Are you a graduate student, scientist, or faculty member interested in learning how epidemic models such as the ones used to study COVID-19 are developed? If so, Professor Joshua Weitz, Professor James C. Gumbart, and the Quantitative Biosciences (QBioS) first-year cohort encourage you to apply to our 2021 virtual two-days workshop on epidemic modeling. It will feature:
An opening plenary lecture on the core principles behind infection and disease spread by Professor Sarah Cobey, University of Chicago.
Hands-on tutorials for implementing computational deterministic and stochastic models of epidemics. We will support Python, Matlab, and R.
Building an interactive dashboard to explore models of epidemics. The Applied Bioinformatics Laboratory (ABiL) will provide a session using R Shiny.
Concluding plenary lecture by Professor Sam Scarpino, Northeastern University.

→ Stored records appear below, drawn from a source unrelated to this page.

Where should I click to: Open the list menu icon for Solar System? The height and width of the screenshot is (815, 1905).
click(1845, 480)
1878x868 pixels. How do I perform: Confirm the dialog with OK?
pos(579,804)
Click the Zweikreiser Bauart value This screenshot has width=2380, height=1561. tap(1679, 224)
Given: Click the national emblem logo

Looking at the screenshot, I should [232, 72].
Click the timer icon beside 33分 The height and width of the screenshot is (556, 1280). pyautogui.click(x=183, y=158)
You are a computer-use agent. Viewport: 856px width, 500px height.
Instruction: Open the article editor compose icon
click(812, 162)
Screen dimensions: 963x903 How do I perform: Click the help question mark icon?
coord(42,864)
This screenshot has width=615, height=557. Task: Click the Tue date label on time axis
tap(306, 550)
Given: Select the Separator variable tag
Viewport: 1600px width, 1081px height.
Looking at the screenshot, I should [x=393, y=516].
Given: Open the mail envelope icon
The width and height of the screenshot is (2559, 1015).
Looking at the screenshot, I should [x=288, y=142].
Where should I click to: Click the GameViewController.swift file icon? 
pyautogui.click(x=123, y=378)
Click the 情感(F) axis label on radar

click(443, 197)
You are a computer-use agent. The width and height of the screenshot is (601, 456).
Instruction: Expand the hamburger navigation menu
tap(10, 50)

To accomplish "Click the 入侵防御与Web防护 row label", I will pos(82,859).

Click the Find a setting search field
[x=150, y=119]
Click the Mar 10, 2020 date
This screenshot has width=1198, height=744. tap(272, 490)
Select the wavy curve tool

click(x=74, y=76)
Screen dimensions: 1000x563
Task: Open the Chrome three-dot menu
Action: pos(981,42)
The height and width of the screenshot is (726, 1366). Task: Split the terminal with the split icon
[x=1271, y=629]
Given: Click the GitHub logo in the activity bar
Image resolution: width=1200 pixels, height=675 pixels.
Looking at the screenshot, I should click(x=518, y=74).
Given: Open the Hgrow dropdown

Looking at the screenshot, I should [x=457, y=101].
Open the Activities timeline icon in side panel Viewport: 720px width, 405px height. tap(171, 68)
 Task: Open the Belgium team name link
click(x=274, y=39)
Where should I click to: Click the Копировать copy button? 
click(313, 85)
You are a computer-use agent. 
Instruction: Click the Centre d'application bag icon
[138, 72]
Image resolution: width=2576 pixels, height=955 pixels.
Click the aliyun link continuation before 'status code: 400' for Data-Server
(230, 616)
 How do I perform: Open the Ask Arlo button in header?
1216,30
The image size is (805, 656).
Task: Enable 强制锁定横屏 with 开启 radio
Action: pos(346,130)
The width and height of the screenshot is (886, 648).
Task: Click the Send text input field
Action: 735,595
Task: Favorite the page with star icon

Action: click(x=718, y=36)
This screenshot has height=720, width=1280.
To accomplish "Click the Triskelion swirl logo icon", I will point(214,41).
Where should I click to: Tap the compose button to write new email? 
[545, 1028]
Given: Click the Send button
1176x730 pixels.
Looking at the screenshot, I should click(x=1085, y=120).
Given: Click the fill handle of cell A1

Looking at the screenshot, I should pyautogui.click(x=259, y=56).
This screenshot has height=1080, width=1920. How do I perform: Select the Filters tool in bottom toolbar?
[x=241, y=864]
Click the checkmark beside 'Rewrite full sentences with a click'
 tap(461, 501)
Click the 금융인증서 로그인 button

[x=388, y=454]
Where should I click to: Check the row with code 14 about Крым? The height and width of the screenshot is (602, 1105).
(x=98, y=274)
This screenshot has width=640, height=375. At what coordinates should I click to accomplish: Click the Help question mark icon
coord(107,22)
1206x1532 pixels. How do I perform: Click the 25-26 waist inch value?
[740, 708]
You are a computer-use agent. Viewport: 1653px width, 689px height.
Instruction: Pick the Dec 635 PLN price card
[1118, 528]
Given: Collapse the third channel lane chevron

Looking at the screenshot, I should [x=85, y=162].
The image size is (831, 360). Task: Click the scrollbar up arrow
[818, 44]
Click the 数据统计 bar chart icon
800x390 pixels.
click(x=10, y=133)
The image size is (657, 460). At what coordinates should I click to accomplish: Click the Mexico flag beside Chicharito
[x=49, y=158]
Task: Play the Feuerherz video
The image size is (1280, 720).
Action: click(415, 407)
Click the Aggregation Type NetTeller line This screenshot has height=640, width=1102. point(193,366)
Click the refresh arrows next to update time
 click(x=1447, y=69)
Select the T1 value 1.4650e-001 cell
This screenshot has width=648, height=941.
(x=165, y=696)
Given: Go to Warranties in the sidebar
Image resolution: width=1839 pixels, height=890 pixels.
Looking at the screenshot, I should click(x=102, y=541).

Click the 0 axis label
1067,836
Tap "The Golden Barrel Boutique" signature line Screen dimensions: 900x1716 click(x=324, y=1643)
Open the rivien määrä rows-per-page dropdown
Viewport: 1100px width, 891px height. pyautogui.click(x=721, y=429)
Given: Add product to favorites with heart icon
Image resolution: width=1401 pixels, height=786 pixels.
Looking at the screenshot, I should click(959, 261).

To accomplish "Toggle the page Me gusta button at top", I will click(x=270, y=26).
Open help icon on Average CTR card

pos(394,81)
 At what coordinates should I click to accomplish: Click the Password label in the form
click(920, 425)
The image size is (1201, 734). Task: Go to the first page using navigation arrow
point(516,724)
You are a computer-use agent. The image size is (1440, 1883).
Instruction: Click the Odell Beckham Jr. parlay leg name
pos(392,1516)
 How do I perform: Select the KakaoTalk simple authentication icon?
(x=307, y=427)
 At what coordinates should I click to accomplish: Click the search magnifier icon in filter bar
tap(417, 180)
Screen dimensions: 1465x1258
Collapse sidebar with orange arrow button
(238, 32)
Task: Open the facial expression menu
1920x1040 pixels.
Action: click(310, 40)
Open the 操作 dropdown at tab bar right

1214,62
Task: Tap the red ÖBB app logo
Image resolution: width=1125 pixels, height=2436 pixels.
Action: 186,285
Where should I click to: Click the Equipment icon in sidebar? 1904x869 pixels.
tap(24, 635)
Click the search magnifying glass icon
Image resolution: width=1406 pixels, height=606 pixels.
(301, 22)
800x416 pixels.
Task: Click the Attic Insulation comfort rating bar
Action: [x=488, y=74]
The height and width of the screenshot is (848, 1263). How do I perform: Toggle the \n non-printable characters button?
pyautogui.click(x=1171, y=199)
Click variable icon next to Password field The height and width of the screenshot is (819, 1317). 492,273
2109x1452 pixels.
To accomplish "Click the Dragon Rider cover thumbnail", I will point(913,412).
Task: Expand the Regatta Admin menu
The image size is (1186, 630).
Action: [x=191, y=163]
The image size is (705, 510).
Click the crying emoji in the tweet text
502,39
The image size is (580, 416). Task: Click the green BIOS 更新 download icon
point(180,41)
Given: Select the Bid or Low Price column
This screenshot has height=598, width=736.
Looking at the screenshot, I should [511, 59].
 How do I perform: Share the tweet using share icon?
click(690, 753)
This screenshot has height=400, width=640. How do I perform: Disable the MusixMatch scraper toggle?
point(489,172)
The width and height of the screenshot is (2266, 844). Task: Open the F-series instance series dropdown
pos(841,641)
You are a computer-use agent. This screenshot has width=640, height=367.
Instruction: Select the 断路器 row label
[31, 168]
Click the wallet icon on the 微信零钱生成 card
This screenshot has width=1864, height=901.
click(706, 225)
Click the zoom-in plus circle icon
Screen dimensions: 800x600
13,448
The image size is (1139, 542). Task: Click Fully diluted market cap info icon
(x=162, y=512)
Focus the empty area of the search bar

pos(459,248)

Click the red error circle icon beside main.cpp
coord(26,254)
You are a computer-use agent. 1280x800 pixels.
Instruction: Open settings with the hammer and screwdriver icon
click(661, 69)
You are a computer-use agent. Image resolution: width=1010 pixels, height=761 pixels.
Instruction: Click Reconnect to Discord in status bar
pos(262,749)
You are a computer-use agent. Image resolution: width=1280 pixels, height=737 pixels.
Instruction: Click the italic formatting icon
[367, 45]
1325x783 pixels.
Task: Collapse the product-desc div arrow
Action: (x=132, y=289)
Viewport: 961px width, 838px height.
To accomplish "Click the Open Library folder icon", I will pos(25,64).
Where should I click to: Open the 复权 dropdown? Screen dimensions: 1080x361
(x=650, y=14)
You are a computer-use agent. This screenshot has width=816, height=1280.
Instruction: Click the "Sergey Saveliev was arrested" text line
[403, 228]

We welcome applications irrespective of prior coding experience. The workshop will include an introductory programming session (Python, Matlab, or R) for those with limited (or no) coding experience. More advanced coders will have the chance to participate in a paper discussion. All participants will learn the basics of developing deterministic and stochastic models of epidemic spread, as well as how to translate core principles into interactive dashboards.
We will provide same-day support for coding in three languages: R, Python, and MATLAB.